Clustering is a process that groups similar data points together and separates them from other groups. For example, most approaches would group the following two-dimensional data into four clusters:

In our dataset, clustering will draw “boundaries” on our maps to identify lists that are similar to each other and different from others.

Clustering algorithms have trouble with the following kinds of data:

  • High-dimensional data. Due to something called the curse of dimensionality, clustering data with thousands of dimensions is very difficult14.
  • Data with clusters of different sizes and densities. There is an intrinsic tradeoff with most approaches: if you focus on finding small clusters, you risk erroneously splitting large clusters. If you focus on finding large clusters, small clusters will often be needlessly merged.
  • Data with many clusters. Not only does this make computations difficult, it also increases the chances your clustering will be wrong and makes fine-tuning difficult.

Unfortunately, our datasets exhibit all of these features. Both datasets are extremely high-dimensional, since we’ve defined each of the 22,000+ Magic cards as a dimension. Lists with more general goals (e.g. “goodstuff” Commander decks or Legacy cubes) form the large, lower-density “mainland” portions of the maps, but lists with narrow design restrictions (e.g. Ape Tribal Commander decks or Alara set cubes) result in high density “islands” on the maps. Finally, there are hundreds of different kinds of lists represented on each map.

Of course, that won’t stop us!

Choosing an Algorithm

There are dozens of clustering algorithms, each with their own strengths and weaknesses. For better or worse, our needs are actually quite narrow. Because the scale of our data is so large, we must run clustering after dimensionality reduction with UMAP15. This eliminates algorithms that assume a uniform cluster shape or density, as UMAP projections do not fit these assumptions. Additionally, some algorithms require you to specify a priori the number of clusters, which is inappropriate in cases like ours where the number of clusters is both large and unknown. After some tinkering, I settled on an algorithm called HDBSCAN, which is designed to handle clusters of different densities16.

Interestingly, HDBSCAN can decline to assign points to a cluster if it deems them too far away from existing clusters and not dense enough to form their own. While it calls these points “noise”, these are just lists with slightly different design goals or compositions that prevent them from fitting nicely into clusters. For example, the algorithm declines to cluster my own cube, likely because I cube Unset cards in an otherwise power-optimized Legacy cube. This phenomenon is widespread—HDBSCAN consistently refuses to cluster around 30% of the lists for both maps!

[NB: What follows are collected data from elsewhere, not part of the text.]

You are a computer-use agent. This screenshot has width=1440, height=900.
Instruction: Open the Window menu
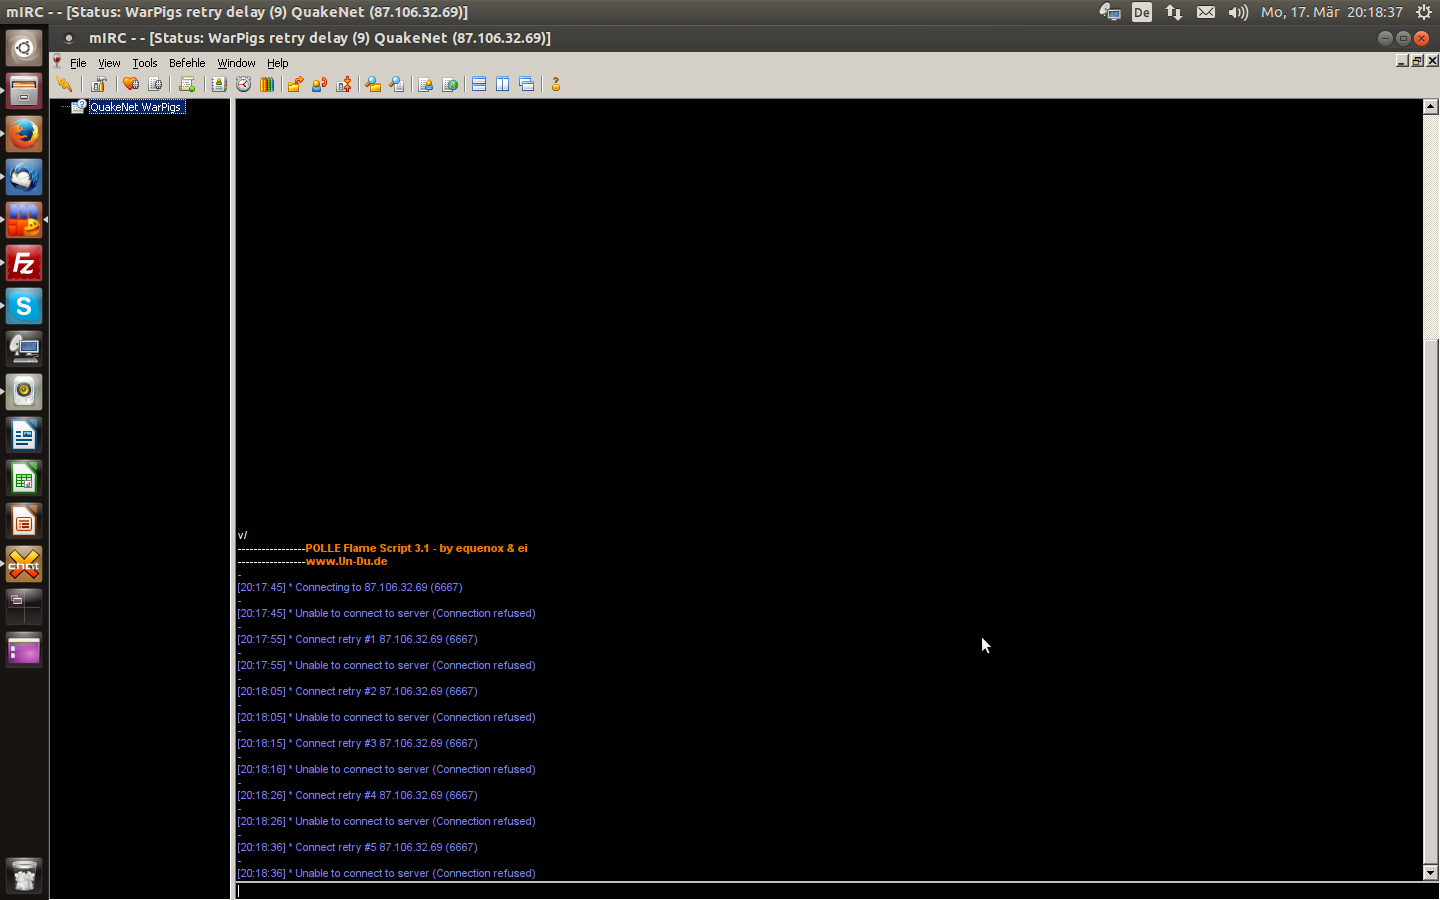(x=236, y=63)
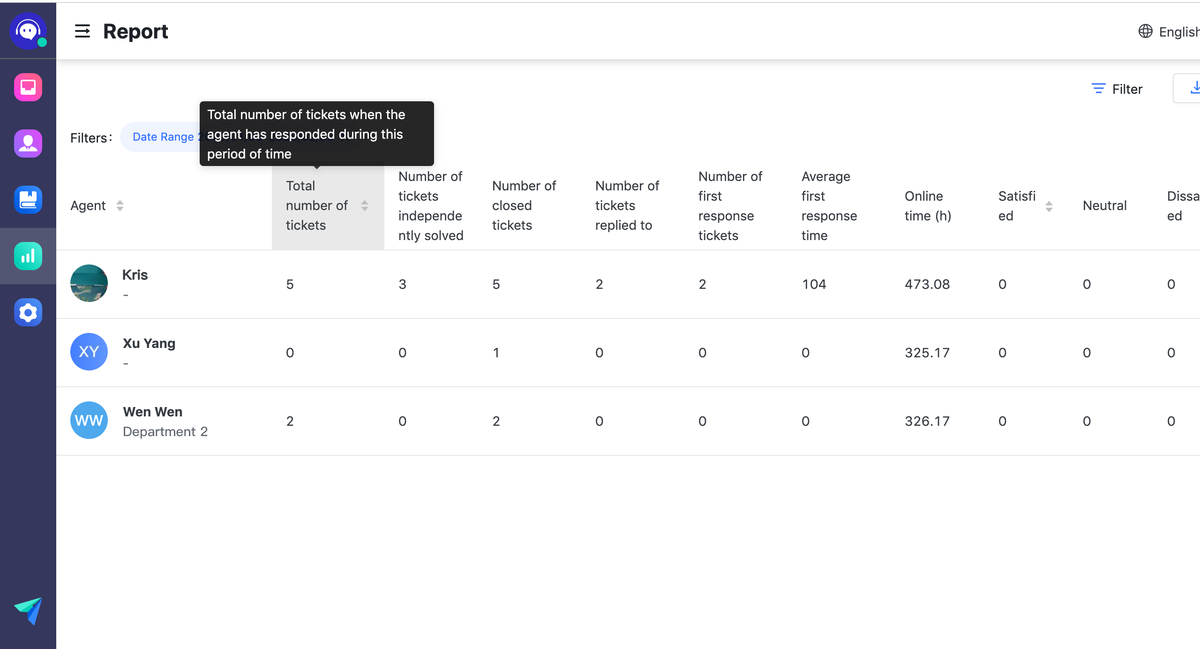
Task: Click the headset chat logo avatar
Action: click(28, 31)
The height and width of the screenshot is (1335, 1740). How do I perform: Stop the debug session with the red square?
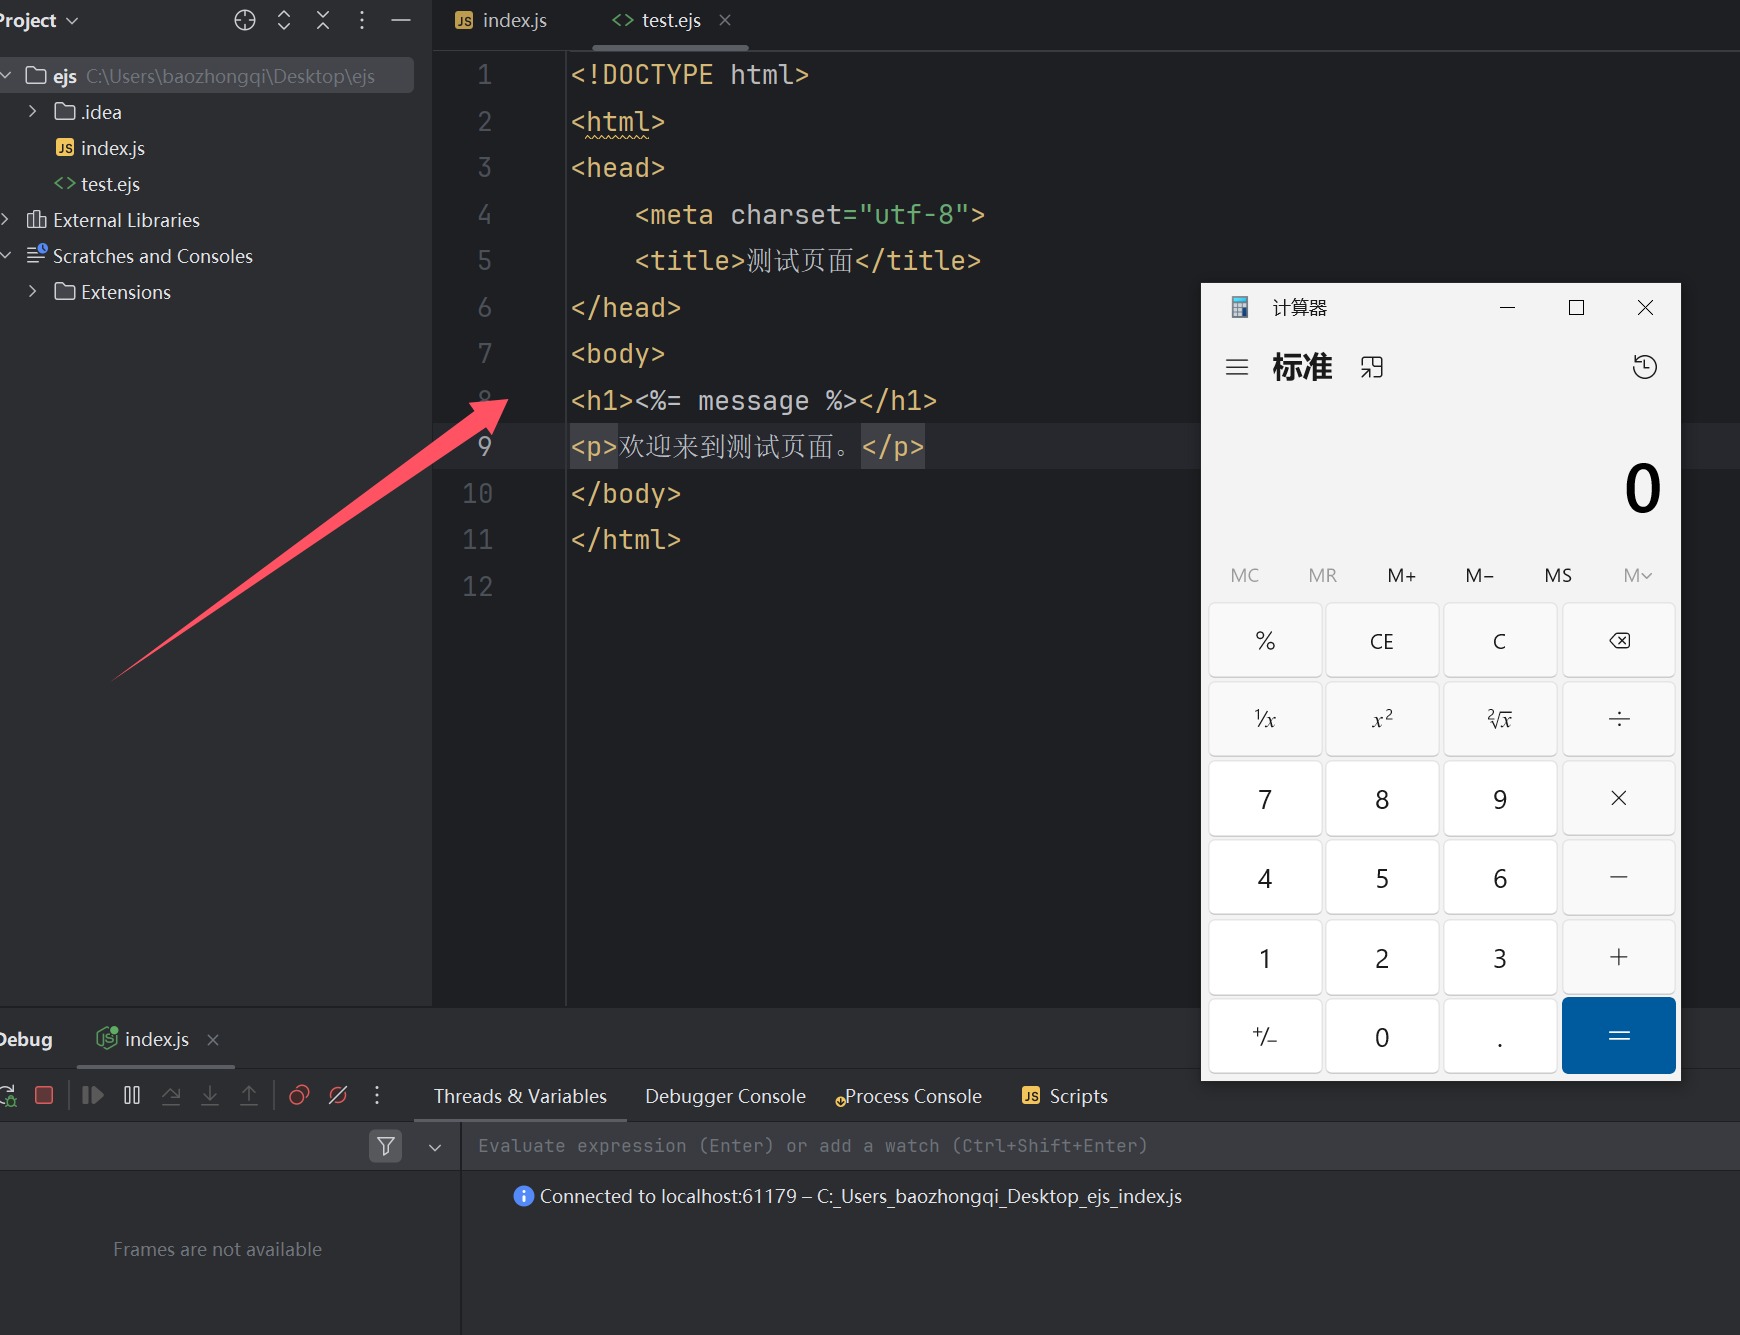44,1095
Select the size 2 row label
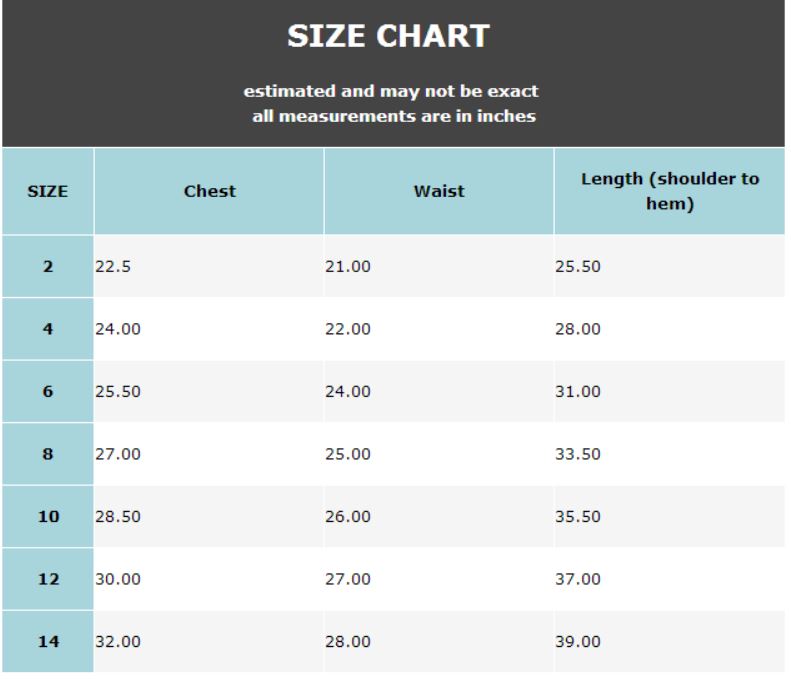 pyautogui.click(x=47, y=267)
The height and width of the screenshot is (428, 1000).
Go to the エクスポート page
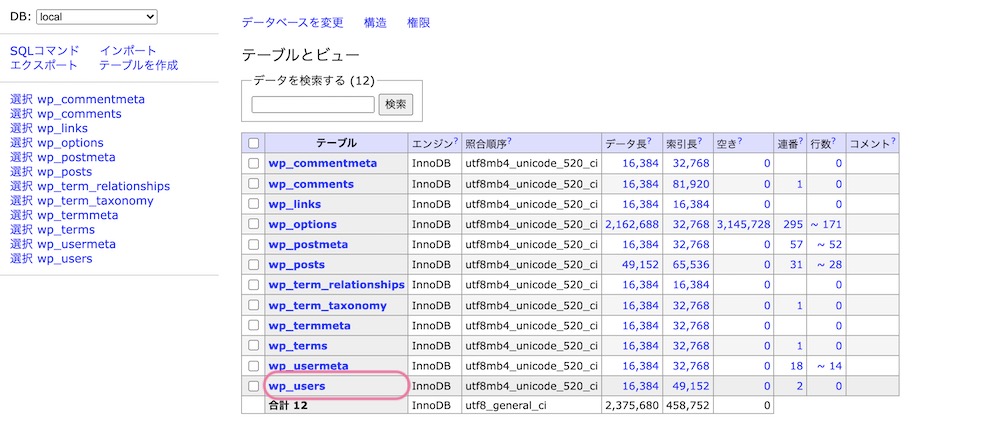pyautogui.click(x=43, y=65)
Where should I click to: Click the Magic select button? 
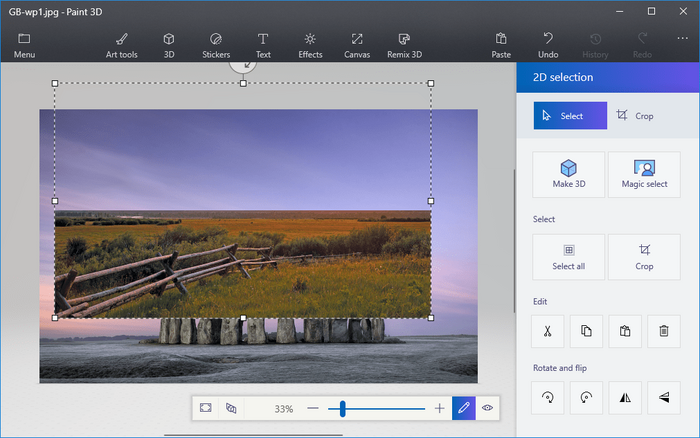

This demonstrates an inherent flaw in our approach. Fundamentally, we are placing boundaries on a continuous spectrum of design choices. These boundaries are data-driven and in some cases quite obvious (e.g. Mirrodin set cubes), but they cannot hope to capture the essence of what makes Cube and Commander great: the ability to fine-tune a list to each player’s unique preferences and design goals. I see this wealth of unclassified cubes and Commander decks as a testament to the boundless creativity of Cube designers and Commander players.

With that said, we can force HDBSCAN to assign all lists to a cluster. I decided to do this because it leads to more complete maps and allows people to explore better explore individual decklists.

Clustering Results

HDBSCAN consistently identifies a few thousand clusters for the Commander Map and a few hundred for the Cube Map. The clusters vary dramatically in size; on the Cube Map, they range from a small cluster of cubes designed around terrible cards to larger clusters encompassing Commander Cubes. The clusters overlap fairly well with areas of density on the map.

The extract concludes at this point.